MAPPING GLACIER CHANGES USING CLUSTERING TECHNIQUES ON CLOUD COMPUTING INFRASTRUCTURE
Keywords: Remote Sensing, Big Data, Cloud Computing, Glacier Changes, Clustering Techniques
Abstract. Climate change and its effects are taking more importance nowadays; and glaciers are one of the most affected ecosystems by that, considering that the energy of Earth’s surface and its temperature may be directly related to glacier temporal changes. Then, the comprehension of glaciers behaviour, by its retreating or melting critical conditions, can be achieved by the analysis of Remote Sensing data, but considering the unprecedented volumes of information currently provided by satellites sensors, we can refer to this analysis as a big data problem.
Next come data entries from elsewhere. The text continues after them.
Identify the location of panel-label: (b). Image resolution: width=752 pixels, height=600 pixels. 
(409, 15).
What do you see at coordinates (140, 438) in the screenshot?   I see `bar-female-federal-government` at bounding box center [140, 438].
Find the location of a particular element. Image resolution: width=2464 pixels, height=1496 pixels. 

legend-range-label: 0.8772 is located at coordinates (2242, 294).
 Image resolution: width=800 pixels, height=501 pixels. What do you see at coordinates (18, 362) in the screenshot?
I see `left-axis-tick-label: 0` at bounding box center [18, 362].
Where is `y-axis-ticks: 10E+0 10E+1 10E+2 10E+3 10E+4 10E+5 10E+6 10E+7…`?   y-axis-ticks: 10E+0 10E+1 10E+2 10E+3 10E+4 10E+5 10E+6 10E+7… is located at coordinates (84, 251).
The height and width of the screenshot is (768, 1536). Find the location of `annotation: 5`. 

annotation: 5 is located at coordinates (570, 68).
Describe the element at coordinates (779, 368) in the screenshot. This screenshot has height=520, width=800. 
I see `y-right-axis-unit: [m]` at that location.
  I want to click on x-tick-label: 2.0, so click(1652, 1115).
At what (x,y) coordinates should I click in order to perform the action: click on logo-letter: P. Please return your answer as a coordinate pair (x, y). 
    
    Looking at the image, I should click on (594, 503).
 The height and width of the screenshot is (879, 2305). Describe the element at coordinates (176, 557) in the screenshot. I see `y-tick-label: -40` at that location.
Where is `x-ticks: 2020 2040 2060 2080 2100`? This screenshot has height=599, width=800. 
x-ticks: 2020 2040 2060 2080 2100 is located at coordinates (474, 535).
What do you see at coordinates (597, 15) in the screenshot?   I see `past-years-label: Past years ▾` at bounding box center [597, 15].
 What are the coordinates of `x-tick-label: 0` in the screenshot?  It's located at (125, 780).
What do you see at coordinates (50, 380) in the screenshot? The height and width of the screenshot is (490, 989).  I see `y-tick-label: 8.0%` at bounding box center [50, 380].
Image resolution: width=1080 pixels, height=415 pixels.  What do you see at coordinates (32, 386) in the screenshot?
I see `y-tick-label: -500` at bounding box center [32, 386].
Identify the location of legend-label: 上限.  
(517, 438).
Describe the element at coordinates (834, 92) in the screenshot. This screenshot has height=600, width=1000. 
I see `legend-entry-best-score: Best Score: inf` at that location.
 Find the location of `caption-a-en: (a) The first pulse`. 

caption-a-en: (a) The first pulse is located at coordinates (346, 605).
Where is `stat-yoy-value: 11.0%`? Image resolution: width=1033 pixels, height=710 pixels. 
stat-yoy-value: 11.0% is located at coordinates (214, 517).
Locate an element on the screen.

Machine learning techniques have the potential to improve the analysis of this type of data; however, most current machine learning algorithms are unable to properly process such huge volumes of data. In the attempt to overcome the computational limitations related to Remote Sensing Big Data analysis, we implemented the K-Means and Expectation Maximization algorithms, as distributed clustering solutions, exploiting the capabilities of cloud computing infrastructure for processing very large datasets. The solution was developed over the InterCloud Data Mining Package, which is a suite of distributed classification methods, previously employed in hyperspectral image analysis. In this work we extended the functionalities of that package, by making it able to process multispectral images using the aforementioned clustering algorithms. To validate our proposal, we analysed the Ausangate glacier, located on the Andes Mountains, in Peru, by mapping the changes in such environment through a multi-temporal Remote Sensing analysis. Our results and conclusions are focused on the thematic accuracy and the computational performance achieved by our proposed solution. Thematic accuracy was assessed by comparing the automatically detected glacier areas by the clustering approaches against the manually selected ground truth data. We compared the computational load involved in executing the clustering processes sequentially and in a distributed fashion, using a local mode and cluster configuration over a cloud computing infrastructure.